The Jamaica Observer was unable to contact Kellier for a response as calls to his mobile phone went to voice mail and his message box was full.

The newspaper was also unable to contact the company that received the ELSL licence.

In its letter, JET requested information on the scientists contracted by the fishing company to carry out research on a lobster casita fishery.

The Trust also asked for the specifications determined by the Fisheries Division for all persons participating in the feasibility study.

Noting that the letter to the company stated that information shall be collected and recorded in accordance with the Fisheries Division’s specifications, JET said, given that a year had passed since the letter was issued, it would like copies of “the information that should have been collected and recorded, including the ELSL vessel data forms referred to in the licence”.

In response to the letter’s granting of authority to the companies to keep and dispose, as they see fit, all specimens of spiny lobsters collected during the assessment period, JET said there was nothing in the document to prevent the companies from selling the lobsters they assess.

“These letters appear to be essentially virtually unrestricted fishing licence”… and “contain no terms of reference for the research and no requirements for presentation of the data,” JET pointed out to Kellier.

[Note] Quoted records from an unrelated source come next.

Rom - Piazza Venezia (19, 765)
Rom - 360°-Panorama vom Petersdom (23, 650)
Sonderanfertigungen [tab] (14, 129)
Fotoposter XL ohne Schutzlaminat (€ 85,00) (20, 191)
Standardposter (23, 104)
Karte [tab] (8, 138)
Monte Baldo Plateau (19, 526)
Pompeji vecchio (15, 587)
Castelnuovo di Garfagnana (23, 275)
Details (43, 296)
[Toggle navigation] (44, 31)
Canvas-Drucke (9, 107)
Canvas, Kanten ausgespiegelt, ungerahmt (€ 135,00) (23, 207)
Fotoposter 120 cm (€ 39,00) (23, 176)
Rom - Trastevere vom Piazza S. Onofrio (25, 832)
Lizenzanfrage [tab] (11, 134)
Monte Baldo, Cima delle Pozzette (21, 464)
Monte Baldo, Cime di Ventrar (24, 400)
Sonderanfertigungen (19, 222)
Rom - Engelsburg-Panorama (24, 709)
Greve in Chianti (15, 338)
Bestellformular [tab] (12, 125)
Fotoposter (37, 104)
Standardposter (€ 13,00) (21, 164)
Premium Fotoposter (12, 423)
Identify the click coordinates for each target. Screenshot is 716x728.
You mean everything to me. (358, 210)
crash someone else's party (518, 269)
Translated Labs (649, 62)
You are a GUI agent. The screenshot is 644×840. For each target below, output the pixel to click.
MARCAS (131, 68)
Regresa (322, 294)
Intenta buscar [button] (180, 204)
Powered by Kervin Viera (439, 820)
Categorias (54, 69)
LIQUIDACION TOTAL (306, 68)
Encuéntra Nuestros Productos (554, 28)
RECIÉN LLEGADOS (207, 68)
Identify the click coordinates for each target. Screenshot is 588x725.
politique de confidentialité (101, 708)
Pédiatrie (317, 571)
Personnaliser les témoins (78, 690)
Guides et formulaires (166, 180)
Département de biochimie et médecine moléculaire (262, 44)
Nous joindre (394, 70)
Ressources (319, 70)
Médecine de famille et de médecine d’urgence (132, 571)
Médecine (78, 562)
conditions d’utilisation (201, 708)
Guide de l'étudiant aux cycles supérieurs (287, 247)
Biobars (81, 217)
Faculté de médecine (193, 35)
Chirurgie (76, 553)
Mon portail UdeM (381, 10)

The Trust also noted that the ELSL licence had an expiry date of March 31, 2015. It asked whether a new licence was issued and argued that, if the answer to that question was no, then the company whose boat was detained was operating without a licence in September 2015 in breach of the law.

According to JET, the licence also allows the use of SCUBA (self-contained underwater breathing apparatus) or Hookah gear, which “is normally strictly prohibited for commercial lobster fishers in Jamaican waters”.

Added JET: “The ELSL licence requires GPS records of each deployed casita — we would like copies of these records. We are aware that there are exemptions under the Access to Information Act for commercially sensitive information, but as these licences purport to cover research and not commercial activity, there should be no difficulty with providing this information.”

The Trust said it was not clear why this research was necessary as a simple Google search will provide several scientific studies on the use of casitas in different countries.

Casitas (Spanish for little houses) are made of concrete or wood and look like tables with stumpy legs. They are placed on the ocean floor and provide protective habitat for the lobsters to hide.

They are not traditional traps, as the lobsters enter and leave them at will. However, because lobsters crave shelter during the day they are attracted to them. That allows harvesters to catch the crustaceans.

But while casitas make life easy for lobster harvesters, the artificial habitats can contribute to damage to seagrass beds and areas that fish and other marine life need to survive.

In its letter JET made the point that casitas “must be supported by robust monitoring and enforcement, which Jamaica emphatically does not have”.

The Trust also requested a copy of an investigation into the issuance of the licences which, it said, was promised by then permanent secretary in the ministry Donovan Stanberry.

In addition, it requested a copy of the annual assessment and evaluation on the research that was required by the Fisheries Division.